Performance counters and memory analysis; checking with pmu_tools
After my previous post on backend analysis, I got a chance to look further breaking out backend stall statistics.
In particular I found three pieces of information helpful:
- A recent slideset provides overview of metrics and methods
- The Topdown Microarchitectural analysis spreadsheet from Intel provides performance counters and formulas for analysis
- Intel’s PMU tools implement these analysis
Based on this, I can run stream under the PMU tools with a “-l 2” (level 2) analysis and get some useful information. Excluding the output from stream itself, I get the perf commandline output showing the counters measured:
perf stat -x\; --no-merge -e '{cpu/event=0x3c,umask=0x0,any=1/,cpu/event=0xe,umask=0x1/,cpu/event=0x9c,umask=0x1/,cpu/event=0
xd,umask=0x3,any=1,cmask=1/,cpu/event=0xc2,umask=0x2/},{cpu/event=0x3c,umask=0x0,any=1/,instructions,cycles,cpu/event=0x9c,um
ask=0x1/,cpu/event=0x9c,umask=0x1,cmask=4/},{cpu/event=0x3c,umask=0x0,any=1/,cpu/event=0xe,umask=0x1/,cpu/event=0x79,umask=0x
30/,cpu/event=0xc2,umask=0x2/},{cpu/event=0xc5,umask=0x0/,cpu/event=0xc3,umask=0x1,edge=1,cmask=1/},{cpu/event=0xa3,umask=0x6
,cmask=6/,cpu/event=0xa3,umask=0x4,cmask=4/,cycles,cpu/event=0xa2,umask=0x8/,cpu/event=0xb1,umask=0x2,cmask=1/},{cpu/event=0x
b1,umask=0x2,cmask=2/,cpu/event=0xb1,umask=0x2,cmask=3/,cpu/event=0x9c,umask=0x1,cmask=4/,cpu/event=0x5e,umask=0x1/,instructi
ons}' -A -a ./stream-bin
I also then get the output after processing from the tools to show the top areas:
C0 BE Backend_Bound: 95.27 % Slots [ 16.66%] C0 BE/Mem Backend_Bound.Memory_Bound: 91.36 % Slots [ 16.66%] <== This metric represents slots fraction the Memory subsystem within the Backend was a bottleneck... C0-T0 MUX: 16.66 % PerfMon Event Multiplexing accuracy indicator C1 BE Backend_Bound: 95.20 % Slots [ 16.66%] C1 BE/Mem Backend_Bound.Memory_Bound: 91.30 % Slots [ 16.66%] <== C1-T0 MUX: 16.66 % C2 BE Backend_Bound: 95.28 % Slots [ 16.66%] C2 BE/Mem Backend_Bound.Memory_Bound: 91.37 % Slots [ 16.66%] <== C2-T0 MUX: 16.66 % C3 BE Backend_Bound: 95.08 % Slots [ 16.66%] C3 BE/Mem Backend_Bound.Memory_Bound: 91.21 % Slots [ 16.66%] <== C3-T0 MUX: 16.66 % C0-T1 MUX: 16.66 % C1-T1 MUX: 16.66 % C2-T1 MUX: 16.66 % C3-T1 MUX: 16.66 %
This shows the backend bound percentage of 95.27% including 91.36% of this as memory bound and the balance (3.91%) as core bound.

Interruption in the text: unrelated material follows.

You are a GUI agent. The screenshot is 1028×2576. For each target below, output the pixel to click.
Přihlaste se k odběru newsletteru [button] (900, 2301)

Using the TMA spreadsheet, I believe the following equations were in play for computing memory-bound vs. core-bound:
FrontEnd = {topdown-fetch-bubbles} / {topdown-total-slots}
Retire = {topdown-slots-retired} / {topdown-total-slots}
BadSpec = ({topdown-slots-issued} - {topdown-slots-retired} + {topdown-recovery-bubbles})/ {topdown-total-slots}
Backend = 1 - (FrontEnd + Retire + BadSpec)
Event: {topdown-fetch-bubbles}; event=0x9c,umask=0x1
Event: {topdown-total-slots}; event=0x3c,umask=0x0,any=1 * scale=2
Event: {topdown-slots-retired}; event=0xc2,umask=0x2
Event: {topdown-slots-issued}; event=0xe,umask=0x1
Event: {topdown-slots-bubbles}; event=0xd,umask=0x3,cmask=1,any=1 * scale=2
Backend.MemoryBound = #Memory_Bound_Fraction * Backend
Backend.CoreBound = Backend = Backend.MemoryBound
#Memory_Bound_Fraction = (#Stalls_Mem_Any + {RESOURCE_STALLS.SB})/#Backend_Bound_Cycles
#Stalls_Mem_Any = min({CPU_CLK_UNHALTED.THREAD},{CYCLE_ACTIVITY.STALLS_LDM_PENDING})
#Backend_Bound_Cycles = #Stalls_Total + ( - #Few_Uops_Executed_Threshold)/2 - #Frontend_RS_Empty_Cycles + ,CYCLE_ACTIVITY.CYCLES_NO_EXECUTE)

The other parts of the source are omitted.